Unusual conformational changes in 6-hydroxymethyl-7,8-dihydropterin pyrophosphokinase as revealed by X-ray crystallography and NMR

The crystal structure of Escherichia coli 6-hydroxy-methyl-7,8-dihydropterin pyrophosphokinase (HPPK) in complex with MgADP has been determined at 1.5-Angstrom resolution with a crystallographic R factor of 0.191. The solution structure of HPPK in complex with Mg2+ and beta,gamma -methyleneadenosine 5'-triphosphate (MgAMPPCP) has been determined using a simulated annealing pro. tocol with 3,523 experimental NMR restraints.

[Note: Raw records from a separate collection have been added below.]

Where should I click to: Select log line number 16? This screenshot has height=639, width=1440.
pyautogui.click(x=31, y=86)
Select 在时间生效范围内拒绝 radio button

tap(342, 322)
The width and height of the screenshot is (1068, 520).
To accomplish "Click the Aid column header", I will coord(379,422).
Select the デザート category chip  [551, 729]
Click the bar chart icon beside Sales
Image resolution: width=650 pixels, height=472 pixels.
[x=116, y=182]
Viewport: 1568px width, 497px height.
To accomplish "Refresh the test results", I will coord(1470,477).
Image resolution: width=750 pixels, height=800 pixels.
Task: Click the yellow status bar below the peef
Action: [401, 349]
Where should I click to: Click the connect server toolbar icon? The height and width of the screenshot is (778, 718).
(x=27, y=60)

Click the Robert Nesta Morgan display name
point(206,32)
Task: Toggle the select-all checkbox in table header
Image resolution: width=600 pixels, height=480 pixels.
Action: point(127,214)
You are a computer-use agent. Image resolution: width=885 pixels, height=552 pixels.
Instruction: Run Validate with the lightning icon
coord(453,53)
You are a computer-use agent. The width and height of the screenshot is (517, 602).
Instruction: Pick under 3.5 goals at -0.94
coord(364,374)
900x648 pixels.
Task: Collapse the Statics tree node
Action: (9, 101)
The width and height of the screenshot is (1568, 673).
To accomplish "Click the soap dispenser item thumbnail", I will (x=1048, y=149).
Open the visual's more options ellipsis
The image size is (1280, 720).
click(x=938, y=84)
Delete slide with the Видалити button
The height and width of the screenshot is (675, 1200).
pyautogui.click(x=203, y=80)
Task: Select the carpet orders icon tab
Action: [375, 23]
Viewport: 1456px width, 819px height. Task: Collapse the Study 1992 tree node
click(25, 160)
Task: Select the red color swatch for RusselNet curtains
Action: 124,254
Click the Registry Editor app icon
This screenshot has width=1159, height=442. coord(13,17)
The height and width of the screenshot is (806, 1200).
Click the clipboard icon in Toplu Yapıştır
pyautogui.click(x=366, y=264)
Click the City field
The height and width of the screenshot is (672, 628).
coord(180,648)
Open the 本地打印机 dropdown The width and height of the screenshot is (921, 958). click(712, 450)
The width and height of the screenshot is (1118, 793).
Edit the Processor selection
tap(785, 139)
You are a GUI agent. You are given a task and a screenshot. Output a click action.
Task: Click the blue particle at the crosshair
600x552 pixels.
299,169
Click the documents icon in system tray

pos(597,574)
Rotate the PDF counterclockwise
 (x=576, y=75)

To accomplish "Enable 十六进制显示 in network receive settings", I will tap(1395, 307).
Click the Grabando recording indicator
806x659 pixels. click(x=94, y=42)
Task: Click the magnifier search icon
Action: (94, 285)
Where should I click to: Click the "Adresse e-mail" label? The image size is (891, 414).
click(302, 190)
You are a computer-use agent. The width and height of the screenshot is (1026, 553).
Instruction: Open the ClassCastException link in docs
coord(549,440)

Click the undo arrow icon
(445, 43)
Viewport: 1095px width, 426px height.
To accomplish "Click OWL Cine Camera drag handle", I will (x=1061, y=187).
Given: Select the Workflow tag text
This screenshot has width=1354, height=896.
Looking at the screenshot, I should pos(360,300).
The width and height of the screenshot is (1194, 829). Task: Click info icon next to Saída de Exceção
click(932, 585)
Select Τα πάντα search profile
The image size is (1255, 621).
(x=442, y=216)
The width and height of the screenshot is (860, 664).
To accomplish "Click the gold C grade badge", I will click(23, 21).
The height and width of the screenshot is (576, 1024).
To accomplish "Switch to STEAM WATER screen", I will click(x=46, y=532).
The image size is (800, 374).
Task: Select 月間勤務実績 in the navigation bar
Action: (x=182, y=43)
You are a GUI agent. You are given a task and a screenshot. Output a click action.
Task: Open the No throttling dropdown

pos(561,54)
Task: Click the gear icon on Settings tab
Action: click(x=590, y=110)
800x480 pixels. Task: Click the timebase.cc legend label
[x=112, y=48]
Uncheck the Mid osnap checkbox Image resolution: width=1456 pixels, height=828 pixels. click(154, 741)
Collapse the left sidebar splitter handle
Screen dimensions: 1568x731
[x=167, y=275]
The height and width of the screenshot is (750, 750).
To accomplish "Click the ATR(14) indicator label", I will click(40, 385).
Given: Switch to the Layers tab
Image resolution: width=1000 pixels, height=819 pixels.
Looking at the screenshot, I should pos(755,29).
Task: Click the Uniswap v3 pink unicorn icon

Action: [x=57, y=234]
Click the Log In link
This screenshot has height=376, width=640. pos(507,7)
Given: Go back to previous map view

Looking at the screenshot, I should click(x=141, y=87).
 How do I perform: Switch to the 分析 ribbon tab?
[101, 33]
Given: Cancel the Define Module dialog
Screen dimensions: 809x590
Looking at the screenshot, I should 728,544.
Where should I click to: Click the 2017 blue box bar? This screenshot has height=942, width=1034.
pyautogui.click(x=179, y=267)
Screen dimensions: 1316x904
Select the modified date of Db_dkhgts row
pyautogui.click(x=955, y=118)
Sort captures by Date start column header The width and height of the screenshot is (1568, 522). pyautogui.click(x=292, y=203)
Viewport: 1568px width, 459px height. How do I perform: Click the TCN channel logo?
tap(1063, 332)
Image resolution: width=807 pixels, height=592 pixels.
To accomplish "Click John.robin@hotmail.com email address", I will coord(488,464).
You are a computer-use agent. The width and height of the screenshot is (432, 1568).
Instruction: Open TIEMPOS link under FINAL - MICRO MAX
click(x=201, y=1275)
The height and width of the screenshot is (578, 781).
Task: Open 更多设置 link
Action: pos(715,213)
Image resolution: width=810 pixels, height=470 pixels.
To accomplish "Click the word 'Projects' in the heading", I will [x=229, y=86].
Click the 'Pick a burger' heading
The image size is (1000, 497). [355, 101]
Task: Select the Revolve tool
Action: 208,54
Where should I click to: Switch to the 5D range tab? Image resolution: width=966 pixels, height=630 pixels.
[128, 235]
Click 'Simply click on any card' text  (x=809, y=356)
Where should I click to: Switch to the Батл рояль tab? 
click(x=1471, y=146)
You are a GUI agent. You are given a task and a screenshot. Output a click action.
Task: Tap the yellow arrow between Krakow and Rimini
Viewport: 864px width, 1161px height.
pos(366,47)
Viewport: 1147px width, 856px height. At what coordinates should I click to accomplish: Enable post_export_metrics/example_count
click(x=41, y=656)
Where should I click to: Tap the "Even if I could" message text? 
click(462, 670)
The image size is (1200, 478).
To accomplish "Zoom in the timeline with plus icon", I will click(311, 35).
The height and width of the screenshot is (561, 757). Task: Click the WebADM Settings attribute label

The root mean square deviation of the ensemble of 20 refined conformers that represent the solution structure from the mean coordinate set derived from them is 0.74 +/- 0.26 A for all backbone atoms and 0.49 +/- 0.22 Angstrom when residues Pro(14), Pro(44)-Gln(50), and Arg(84)-Pro(91) are excluded. Binding of MgADP causes significant changes in the conformation and dynamical property of three loops of HPPK that are involved in catalysis. A dramatic, unusual conformational change is that loop 3 moves away from the active center significantly with some residues moving by > 17 Angstrom. The binding of MgADP also stabilizes loop 1 and loop 3 but makes loop 2 more mobile. Very similar conformational and dynamical changes are observed in the NAM solution structure of HPPK(.)MgAMPPCP. The conformational and dynamical changes may play important roles in both substrate binding and product release in the catalytic cycle.